Do I have to report all data and how should I deal with outliers if there are too many?

Question

Say I have a hypothesis and then did the experiment 10 times and collected 10 data points. Five of the data points agree well with my hypothesis, but the other five are outliers. I strongly believe in the validity of my hypothesis (which every experimentalist does I guess), but I can't find an explanation for the outliers, or the possible explanations are too many. Can I still publish with five good data points? How should I deal with the other five? I assume it's unethical to not report them, right?

Update: Sorry I didn't make my situation clear. We did use a lot of different techniques to test our hypothesis. The 50% outlier is just one technique we used. But the other techniques we used all converge very well and support the hypothesis. The 50% outlier for that one technique probably only accounts for 10% of the total data points of all the techniques we used. That's what bothers me and my question is

Can I only report data points for the other techniques we used?
If I have to report data for the technique that has a lot of outliers, do I have to find a reasonable explanation for the outliers?

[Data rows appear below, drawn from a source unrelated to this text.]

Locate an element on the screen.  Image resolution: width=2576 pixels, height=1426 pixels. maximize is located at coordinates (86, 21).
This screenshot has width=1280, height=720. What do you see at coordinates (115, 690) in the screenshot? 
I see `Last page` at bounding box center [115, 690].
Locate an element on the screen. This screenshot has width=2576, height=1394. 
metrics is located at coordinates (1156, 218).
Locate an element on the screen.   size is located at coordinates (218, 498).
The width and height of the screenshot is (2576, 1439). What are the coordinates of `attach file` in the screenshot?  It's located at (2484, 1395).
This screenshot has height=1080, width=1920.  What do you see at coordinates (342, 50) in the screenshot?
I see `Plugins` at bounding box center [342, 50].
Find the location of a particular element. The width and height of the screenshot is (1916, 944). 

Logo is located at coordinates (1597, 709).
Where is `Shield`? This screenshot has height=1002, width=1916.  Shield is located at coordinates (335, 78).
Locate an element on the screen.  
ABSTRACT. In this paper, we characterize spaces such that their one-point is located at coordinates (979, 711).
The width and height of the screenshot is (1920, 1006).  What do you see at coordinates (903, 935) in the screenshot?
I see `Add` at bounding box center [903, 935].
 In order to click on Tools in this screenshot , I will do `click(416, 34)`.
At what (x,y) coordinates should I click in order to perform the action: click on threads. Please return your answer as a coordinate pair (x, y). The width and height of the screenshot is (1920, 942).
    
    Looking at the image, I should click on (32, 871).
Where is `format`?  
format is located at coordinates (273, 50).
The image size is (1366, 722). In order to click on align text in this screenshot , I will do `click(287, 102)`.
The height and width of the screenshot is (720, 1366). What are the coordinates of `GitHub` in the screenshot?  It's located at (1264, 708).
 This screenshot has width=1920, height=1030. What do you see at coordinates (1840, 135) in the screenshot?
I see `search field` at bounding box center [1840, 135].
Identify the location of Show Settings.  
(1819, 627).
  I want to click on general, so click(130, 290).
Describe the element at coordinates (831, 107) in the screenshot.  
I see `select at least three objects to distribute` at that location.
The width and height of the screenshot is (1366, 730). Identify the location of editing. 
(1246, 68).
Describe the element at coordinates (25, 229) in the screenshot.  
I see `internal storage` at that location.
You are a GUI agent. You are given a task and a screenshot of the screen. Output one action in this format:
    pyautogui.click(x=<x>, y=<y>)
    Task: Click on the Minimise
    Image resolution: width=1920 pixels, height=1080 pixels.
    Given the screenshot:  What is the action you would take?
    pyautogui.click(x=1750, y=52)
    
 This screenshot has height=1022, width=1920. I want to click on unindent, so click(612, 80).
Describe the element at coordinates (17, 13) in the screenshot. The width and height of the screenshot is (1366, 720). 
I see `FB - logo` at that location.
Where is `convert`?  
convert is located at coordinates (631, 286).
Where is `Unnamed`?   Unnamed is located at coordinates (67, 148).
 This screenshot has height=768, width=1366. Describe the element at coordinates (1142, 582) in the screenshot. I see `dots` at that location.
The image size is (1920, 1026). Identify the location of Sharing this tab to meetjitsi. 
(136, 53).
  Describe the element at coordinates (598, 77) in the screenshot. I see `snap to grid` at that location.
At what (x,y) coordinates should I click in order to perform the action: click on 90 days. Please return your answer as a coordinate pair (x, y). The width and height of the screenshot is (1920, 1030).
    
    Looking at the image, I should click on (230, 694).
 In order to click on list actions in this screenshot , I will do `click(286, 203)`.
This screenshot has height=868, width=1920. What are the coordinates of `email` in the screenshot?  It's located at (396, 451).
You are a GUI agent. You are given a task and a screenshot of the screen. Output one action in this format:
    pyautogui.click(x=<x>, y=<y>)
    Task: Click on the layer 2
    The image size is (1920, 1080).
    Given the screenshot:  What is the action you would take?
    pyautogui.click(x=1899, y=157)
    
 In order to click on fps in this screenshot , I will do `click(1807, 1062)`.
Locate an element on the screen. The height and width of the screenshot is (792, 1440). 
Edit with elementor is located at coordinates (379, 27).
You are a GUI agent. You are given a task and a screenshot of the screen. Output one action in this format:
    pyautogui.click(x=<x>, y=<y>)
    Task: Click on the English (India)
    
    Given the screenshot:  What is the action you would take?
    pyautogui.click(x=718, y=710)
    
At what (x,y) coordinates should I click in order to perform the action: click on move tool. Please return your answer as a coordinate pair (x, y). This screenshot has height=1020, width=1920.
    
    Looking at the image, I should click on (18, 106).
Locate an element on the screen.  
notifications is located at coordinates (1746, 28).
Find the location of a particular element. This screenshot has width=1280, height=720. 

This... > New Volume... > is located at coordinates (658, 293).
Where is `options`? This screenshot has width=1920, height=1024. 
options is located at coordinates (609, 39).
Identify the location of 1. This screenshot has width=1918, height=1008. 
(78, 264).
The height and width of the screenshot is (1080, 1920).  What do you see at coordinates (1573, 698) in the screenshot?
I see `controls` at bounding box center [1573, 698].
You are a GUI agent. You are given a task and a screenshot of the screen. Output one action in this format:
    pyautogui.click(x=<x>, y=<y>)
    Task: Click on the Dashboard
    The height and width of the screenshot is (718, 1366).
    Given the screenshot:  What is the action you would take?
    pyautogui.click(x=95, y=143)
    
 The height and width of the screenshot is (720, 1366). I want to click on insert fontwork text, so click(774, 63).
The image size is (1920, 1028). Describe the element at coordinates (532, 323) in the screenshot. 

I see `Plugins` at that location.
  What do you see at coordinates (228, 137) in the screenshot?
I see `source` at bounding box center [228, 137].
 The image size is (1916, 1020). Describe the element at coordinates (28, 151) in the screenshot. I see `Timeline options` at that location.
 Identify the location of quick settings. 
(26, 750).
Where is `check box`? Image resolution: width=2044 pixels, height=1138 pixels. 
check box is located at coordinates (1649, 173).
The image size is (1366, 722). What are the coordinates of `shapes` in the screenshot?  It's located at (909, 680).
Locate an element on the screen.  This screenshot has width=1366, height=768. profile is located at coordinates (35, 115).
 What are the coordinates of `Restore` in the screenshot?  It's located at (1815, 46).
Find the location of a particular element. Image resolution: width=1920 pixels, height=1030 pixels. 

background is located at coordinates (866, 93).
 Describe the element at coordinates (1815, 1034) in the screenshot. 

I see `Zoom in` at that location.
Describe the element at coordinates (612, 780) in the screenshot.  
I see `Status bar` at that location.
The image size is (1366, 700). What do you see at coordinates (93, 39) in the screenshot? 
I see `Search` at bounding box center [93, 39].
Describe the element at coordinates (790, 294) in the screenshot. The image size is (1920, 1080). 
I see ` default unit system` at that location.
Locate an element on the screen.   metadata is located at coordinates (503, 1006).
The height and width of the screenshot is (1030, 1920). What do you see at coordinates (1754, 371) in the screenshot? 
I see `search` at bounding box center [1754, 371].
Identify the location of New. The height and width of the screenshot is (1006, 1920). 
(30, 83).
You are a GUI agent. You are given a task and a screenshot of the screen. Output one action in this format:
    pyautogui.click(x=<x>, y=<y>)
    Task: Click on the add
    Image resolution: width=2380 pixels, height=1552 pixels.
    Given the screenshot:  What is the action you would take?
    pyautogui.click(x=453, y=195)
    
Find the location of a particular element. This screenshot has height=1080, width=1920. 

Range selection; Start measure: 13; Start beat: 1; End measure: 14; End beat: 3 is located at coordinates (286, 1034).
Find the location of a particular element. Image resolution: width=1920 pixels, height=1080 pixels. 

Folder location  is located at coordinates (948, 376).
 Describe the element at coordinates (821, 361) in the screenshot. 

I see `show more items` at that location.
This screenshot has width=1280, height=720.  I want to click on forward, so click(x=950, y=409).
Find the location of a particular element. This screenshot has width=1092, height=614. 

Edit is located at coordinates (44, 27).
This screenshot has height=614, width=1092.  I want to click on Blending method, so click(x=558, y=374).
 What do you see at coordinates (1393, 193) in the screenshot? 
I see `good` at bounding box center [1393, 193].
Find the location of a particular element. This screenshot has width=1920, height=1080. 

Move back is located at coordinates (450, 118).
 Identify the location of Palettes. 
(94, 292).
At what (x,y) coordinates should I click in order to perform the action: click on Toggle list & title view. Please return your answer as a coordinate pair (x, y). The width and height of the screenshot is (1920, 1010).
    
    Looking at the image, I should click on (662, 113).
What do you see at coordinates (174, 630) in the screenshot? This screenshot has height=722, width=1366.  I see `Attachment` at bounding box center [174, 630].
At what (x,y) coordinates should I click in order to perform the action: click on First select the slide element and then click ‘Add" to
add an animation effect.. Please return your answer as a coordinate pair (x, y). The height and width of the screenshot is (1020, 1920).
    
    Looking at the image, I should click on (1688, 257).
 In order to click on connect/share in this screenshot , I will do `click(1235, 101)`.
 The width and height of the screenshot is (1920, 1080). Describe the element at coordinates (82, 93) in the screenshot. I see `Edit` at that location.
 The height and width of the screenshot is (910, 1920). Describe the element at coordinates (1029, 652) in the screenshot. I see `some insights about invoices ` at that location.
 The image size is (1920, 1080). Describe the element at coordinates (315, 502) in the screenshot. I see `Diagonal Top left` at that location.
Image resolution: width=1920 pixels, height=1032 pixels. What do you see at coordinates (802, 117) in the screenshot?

Related, though the opposite problem: Is it unethical/unscientific to omit outlier data in a publication when they are in FAVOR of your argument? — cag51, Commented Oct 1, 2022 at 4:51
Mother Nature really doesn’t care how much you believe in your hypothesis. You need to care a lot more about what the experiments are telling you about your hypothesis. — Jon Custer, Commented Oct 1, 2022 at 14:24
If 5 out of 10 data points disagree with your hypothesis, and you still "strongly believe" in it, then I have other concerns besides explaining the "outliers." — BillOnne, Commented Oct 1, 2022 at 18:29
If the so called outliers come from a different technique, they aren't outliers but a different population. Outliers are far away values from the same population. Your problem seems to be that the results from one technique (or more) agree with your hypothesis and results from another technique don't, which is a reasonable concern but it is not what you are asking in the question. — Pere, Commented Oct 2, 2022 at 17:32

kaya3 · Accepted Answer · 2022-10-03 17:11:34Z

Yes, you have to report all of your data. You also need additional expertise in experimental design, statistics, the scientific method and Quality Control/Quality Assurance.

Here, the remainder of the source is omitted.